Trial of professors protecting pro-Palestinian students from Trump deportations begins
A two-week non-jury trial in the professors' case scheduled to kick off on Monday in Boston marks a rarity in the hundreds of lawsuits that have been filed nationally challenging Republican President Donald Trump's efforts to carry out mass deportations, slash spending and reshape the federal government.
In many of those cases, judges have issued quick rulings early on in the proceedings without any witnesses being called to testify. But US District Judge William Young in keeping with his long-standing practice instead ordered a trial in the professors' case, saying it was the 'best way to get at truth.'
The lawsuit was filed in March after immigration authorities arrested recent Columbia University graduate Mahmoud Khalil, the first target of Trump's effort to deport non-citizen students with pro-Palestinian or anti-Israel views.
Since then, the administration has canceled the visas of hundreds of other students and scholars and ordered the arrest of some, including Rumeysa Ozturk, a Tufts University student who was taken into custody by masked and plainclothes agents after co-writing an opinion piece criticizing her school's response to Israel's war in Gaza.

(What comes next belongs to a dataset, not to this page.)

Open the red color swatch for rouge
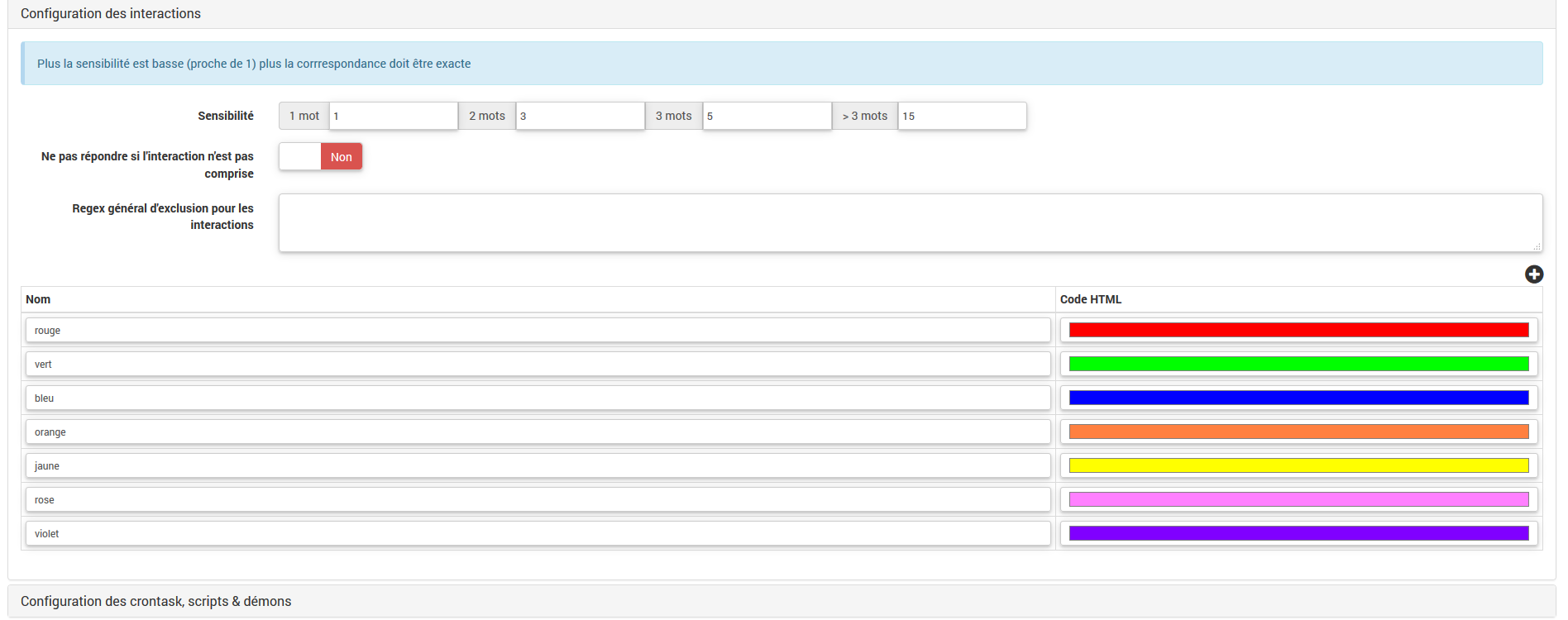 tap(1298, 331)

In their cases and others, judges have ordered the release of students detained by immigration authorities after they argued the administration retaliated against them for their pro-Palestinian advocacy in violation of the free speech guarantees of the US Constitution's First Amendment.

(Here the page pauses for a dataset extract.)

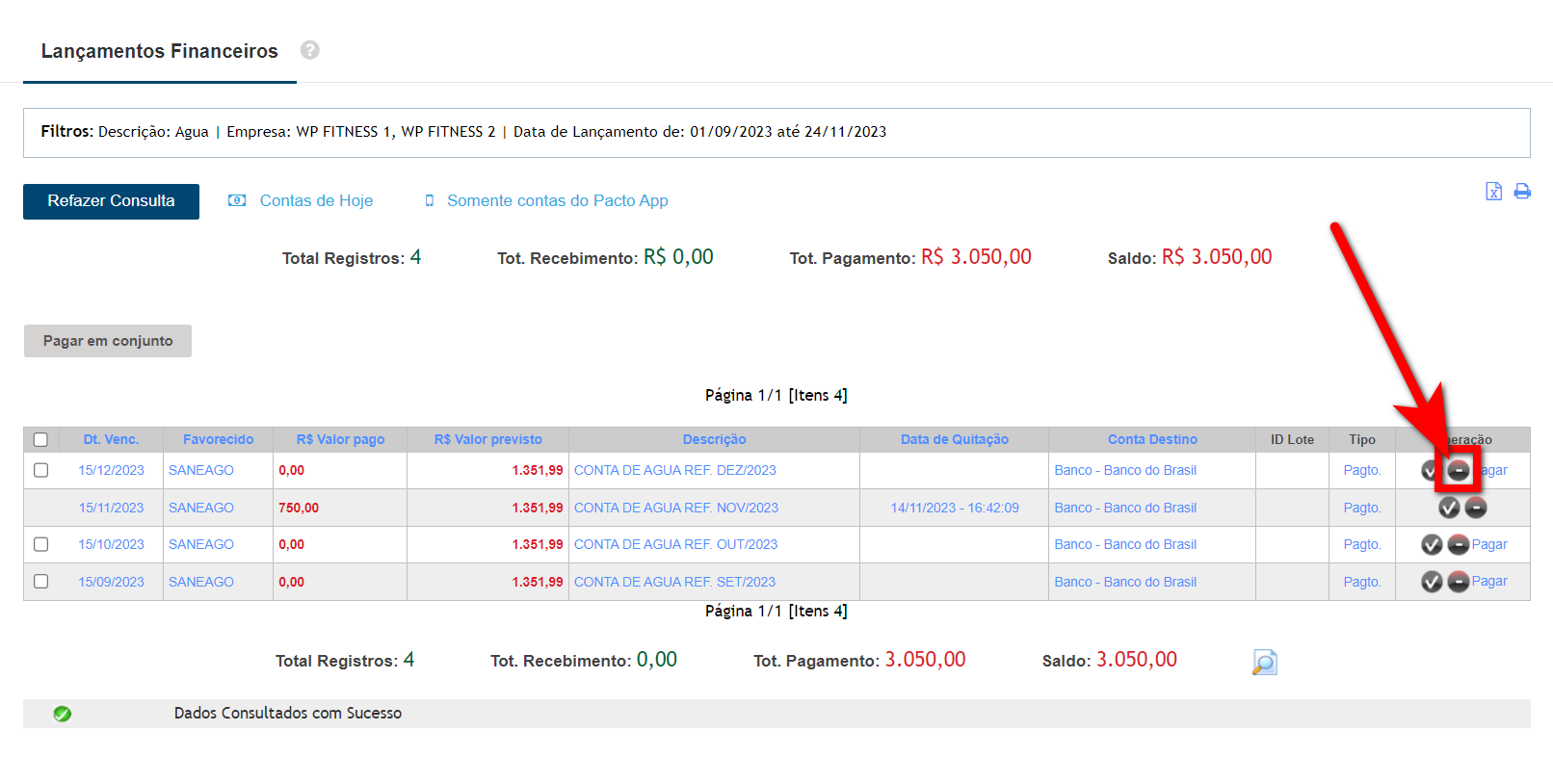Click the help question mark icon
Screen dimensions: 1553x784
[x=309, y=50]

Their arrests form the basis of the case before Young, which was filed by the American Association of University Professors and its chapters at Harvard, Rutgers and New York University, and the Middle East Studies Association.
They allege the State Department and Department of Homeland Security adopted a policy of revoking visas for non-citizen students and faculty who engaged in pro-Palestinian advocacy and arresting, detaining and deporting them as well.
That policy, they say, was adopted after Trump signed executive orders in January directing the agencies to protect Americans from non-citizens who 'espouse hateful ideology' and to 'vigorously' combat anti-Semitism.
Secretary of State Marco Rubio in late March said he had revoked more than 300 visas and warned that the Trump administration was looking every day for 'these lunatics.'
The goal, the plaintiffs say, has been to suppress the types of protests that have roiled college campuses after Israel launched its war in Gaza.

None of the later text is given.